6/12/2013

Science Explains Economics


When the theoretical physicist Lee Smolin was asked to join a research group to work on economics his first response was "I don't know anything about economics." That's okay, said Mike Brown, the former CFO of Microsoft, "because nobody does and the whole system is about to collapse." 

That was 2007, and the rest is history. And yet, according to Smolin, he found that it is very easy for a physicist to understand economics "because it’s very mathematical." Moreover, it was actually "physics envy" that got us in trouble in the first place. 

Smolin, the author of Time Reborn: From the Crisis in Physics to the Future of the Universe, believes that economists were seduced by physics because it made their arguments for deregulation seem scientific. They believed, for instance, that an equilibrium was possible. In other words, an equilibrium was supposed to make it impossible "to profit from trading around a circle of goods or a circle of currencies without actually producing anything." Of course, that is possible, and that did happen, and that's because, as Smolin tells us, "you’re never really at equilibrium." 

Economic Equilibrium

A condition or state in which economic forces are balanced. These economic variables will be unchanged from their equilibrium values in the absence of external influences. Economic equilibrium may also be defined as the point where supply equals demand for a product – the equilibrium price is where the hypothetical supply and demand curves intersect.

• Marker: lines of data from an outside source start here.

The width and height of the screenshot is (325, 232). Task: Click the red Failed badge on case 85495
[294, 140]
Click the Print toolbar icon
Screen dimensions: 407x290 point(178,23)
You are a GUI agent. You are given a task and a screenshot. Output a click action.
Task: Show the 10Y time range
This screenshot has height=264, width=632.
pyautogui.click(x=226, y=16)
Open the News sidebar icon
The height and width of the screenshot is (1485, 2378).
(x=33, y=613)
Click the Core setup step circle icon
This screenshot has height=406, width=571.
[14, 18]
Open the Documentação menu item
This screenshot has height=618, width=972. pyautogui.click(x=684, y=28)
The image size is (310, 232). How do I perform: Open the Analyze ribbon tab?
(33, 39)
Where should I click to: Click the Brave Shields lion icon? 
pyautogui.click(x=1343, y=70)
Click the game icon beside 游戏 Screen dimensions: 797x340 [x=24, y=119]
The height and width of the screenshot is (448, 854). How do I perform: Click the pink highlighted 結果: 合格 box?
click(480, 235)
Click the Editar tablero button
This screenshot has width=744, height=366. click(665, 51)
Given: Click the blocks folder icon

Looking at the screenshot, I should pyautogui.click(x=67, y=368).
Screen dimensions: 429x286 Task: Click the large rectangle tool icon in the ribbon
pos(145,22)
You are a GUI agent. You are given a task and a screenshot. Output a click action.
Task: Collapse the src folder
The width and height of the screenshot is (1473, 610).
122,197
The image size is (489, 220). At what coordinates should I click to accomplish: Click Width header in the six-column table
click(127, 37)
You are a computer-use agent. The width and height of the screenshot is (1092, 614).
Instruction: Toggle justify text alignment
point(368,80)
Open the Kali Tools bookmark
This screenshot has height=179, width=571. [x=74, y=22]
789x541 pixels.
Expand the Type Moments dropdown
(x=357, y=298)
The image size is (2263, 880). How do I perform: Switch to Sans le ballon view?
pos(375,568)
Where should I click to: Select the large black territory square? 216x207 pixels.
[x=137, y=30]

The term 'economic equilibrium' can also be applied to any number of variables, such as the interest rate that allows for the greatest growth of the
banking and non-financial sector.

Economic equilibrium can be static or dynamic and may exist in a single market or multiple markets. It can be disrupted by exogenous factors, such as a change in consumer preferences, which can lead to a drop in demand and consequently a condition of oversupply in the market. In this case, a temporary state of disequilibrium will prevail until a new equilibrium price or level is established, at which point the market will revert back to economic equilibrium.